The CAC index is unchanged in the Tuesday session. Currently, the index is at 5,270.75, up 0.07% on the day. There are no eurozone or French indicators. On Wednesday, the Eurozone releases M3 Money Supply and Private Loans.
ECB President Mario Draghi was careful to avoid the headlines on Monday, as he testified before the European Parliament Economic and Monetary Affairs Committee. Draghi was careful not to make any headlines, as he said that the ECB would remain "patient and persistent". Draghi acknowledged that there was uncertainty regarding the inflation outlook, adding that recent volatility in the exchange rate would require monitoring. Draghi remains committed to the ECB’s loose monetary policy, saying that "ample" accommodation is still needed in order to raise inflation levels. Some policymakers have come out in favor of tightening monetary policy, with the eurozone economy continuing to grow and unemployment falling. However, inflation remains well below the ECB target of just below 2 percent. Draghi told lawmakers that he is confident that the inflation target will be met, but that would require avoiding any hasty changes to current monetary policy.

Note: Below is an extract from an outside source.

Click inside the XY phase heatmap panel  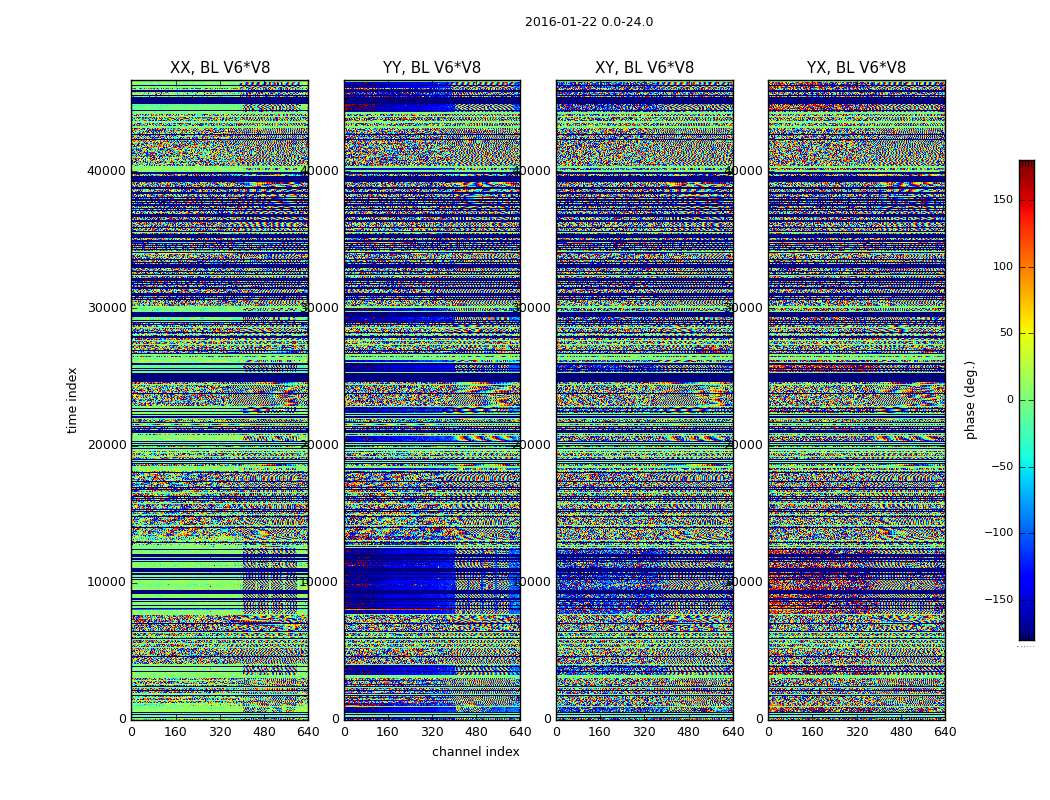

European markets are digesting the results of Sunday’s German election, and although Angela Merkel won a impressive fourth term as president, the post-election picture is a murky one. Merkel’s CDU party has little to celebrate, dropping from 41% of the vote in the last election to just 33% on Sunday. The result has tarnished the image of Europe’s most powerful politician and the de facto leader of the European Union. Merkel’s most likely coalition partners, the Greens and the FDP, will be looking to extract major concessions as the price for joining a coalition as junior partners. For the time being, Europe’s iron woman will need to focus her energies on forming a workable coalition and will have to put other issues on the back burner, at a time when the European Union is locked in difficult negotiations with Britain over the terms of its departure from the EU.

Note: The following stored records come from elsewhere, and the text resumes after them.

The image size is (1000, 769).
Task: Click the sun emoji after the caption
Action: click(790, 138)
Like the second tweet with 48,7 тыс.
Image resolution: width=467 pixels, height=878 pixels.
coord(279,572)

Emmanuel Macron promised during the election campaign to overhaul the French economy, and the French president has signed into law a series of labor reforms in order to boost economic growth. Unsurprisingly, France’s largest unions have pledged to fight the move tooth-and-nail, and tens of thousands demonstrated in Paris on the weekend. The government has promised further reforms in unemployment benefits and pensions. Previous governments have tried to implement France’s labor laws in the past, but mass strikes and demonstrations by unions have managed to stave off major reforms. Will Macron succeed where his predecessors have failed? The new government appears determined to move full speed ahead, and the markets will be watching closely to see who prevails in this round, the unions or the government.